Evidence for neutrophil activation in SLE is contradictory and their exact role in pathogenesis has not yet been elucidated [9]. On the one hand there are studies on decreased neutrophil activity and impaired adhesion and phagocytosis in SLE [17], and on the other, there are studies on increased activity, especially in the vessel wall [18]. In patients with cSLE, neutrophils release neutrophil extracellular traps (NETs) [19, 20]. NETs can stimulate plasmacytoid dendritic cells to produce type I interferon, can cause endothelial cell damage, and serve as an antigen reservoir [21].

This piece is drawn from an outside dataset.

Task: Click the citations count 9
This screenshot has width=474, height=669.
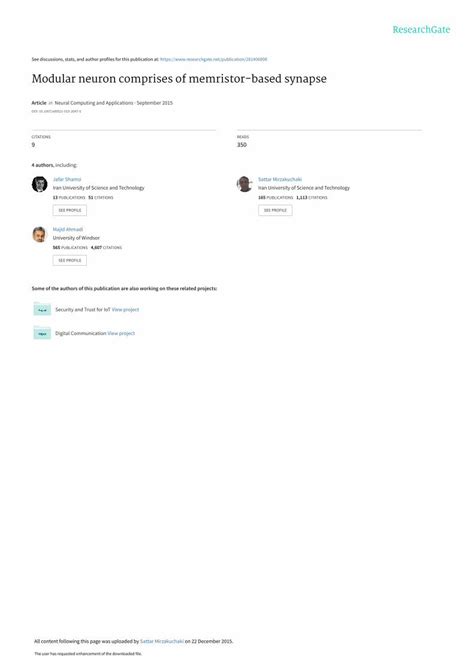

Recent data demonstrate use of S100 proteins as potential biomarkers of SLE and lupus nephritis [6,7,8]. In this study we found a positive correlation of serum S100A12 and anti-dsDNA levels in patients with cSLE, but there was no correlation between disease activity (SLEDAI-2K) and serum S100A12 levels. Although increases in anti-dsDNA titers are associated with disease activity, this does not apply to all patients [22]. Since it is known that the increase in anti-dsDNA levels could precede relapse of the disease [23, 24], our finding of a strong association between S100A12 and anti-dsDNA may indicate the use of this S100 protein in predicting relapse in patients with cSLE. We did not observe a difference in serum S100A12 levels between cSLE patients with and without nephritis, which is consistent with other research [7]. Considering the association of serum S100A12 levels in SLE with disease activity, there are conflicting results in the literature. Some studies showed that elevated serum levels of S100A12 were associated with disease activity in SLE patients [6, 8]. Nonetheless, the results of other research similar to ours have not confirmed this association [7]. Instead, it was found that higher urine S100 levels are associated with increased nephritis activity in cSLE [7].

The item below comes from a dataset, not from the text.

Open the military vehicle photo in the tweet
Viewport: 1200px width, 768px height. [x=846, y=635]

In sJIA, neutrophils are generally activated and neutrophilia can sometimes be so severe that a leukemoid reaction occurs [9]. Neutrophils may be primary effectors and their aberrant activation, including other phagocytes, results in secretion of proinflammatory cytokines and the proteins S100A8, S100A9, and S100A12 [25]. In patients with sJIA, multiple elevated S100A12 values have been reported [4]. We found strong correlation between serum S100A12 and both sJADAS10 and sJADAS10-CRP score in sJIA patients, confirming the utility of S10012 in monitoring disease course [5].

In general, the small number of patients in all groups is a limitation of this study.

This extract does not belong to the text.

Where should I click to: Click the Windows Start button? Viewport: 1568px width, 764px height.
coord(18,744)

Since we detected significantly elevated serum S100A12 levels in children with newly diagnosed sJIA, cSLE, and different fever syndromes, but not in the control group, this may point to intense neutrophil activation, which may play an important role in chronic inflammation in these diseases. Considering that neutrophils are key cells in innate immunity, this finding is an indirect indicator that innate immune disorders are involved in the pathogenesis not only of sJIA, but also of cSLE. Nevertheless, because neutrophils secrete cytokines that can activate the cells of the adaptive immune system, they also form an important link between innate and adaptive immunity. In this way, the paradigm of rheumatic diseases being divided into autoimmune and autoinflammatory changes, and these diseases should be viewed as part of a continuum of disorders of immune regulation, where one or the other pattern overlap to varying degrees. In other words, cSLE can be seen as a disorder of immune regulation in which the autoimmune component is predominantly present, as opposed to sJIA in which the autoinflammatory component is predominantly present.

In summary, this research demonstrated elevated serum levels of S100A12 protein in children with newly diagnosed sJIA, cSLE, and different fever syndromes in the absence of infection with high inflammatory markers, but not in controls. Therefore, this protein may be used as a marker of inflammation in these diseases as well as a discriminative marker and indirect indicator of neutrophil activation and the role of an innate immunity disorder in their pathogenesis.

The contribution of neutrophils to the pathogenesis of rheumatic diseases is still insufficiently understood, but it arouses growing interest and further research is needed to elucidate their involvement with the aim of better diagnosis and development of new therapeutic modalities.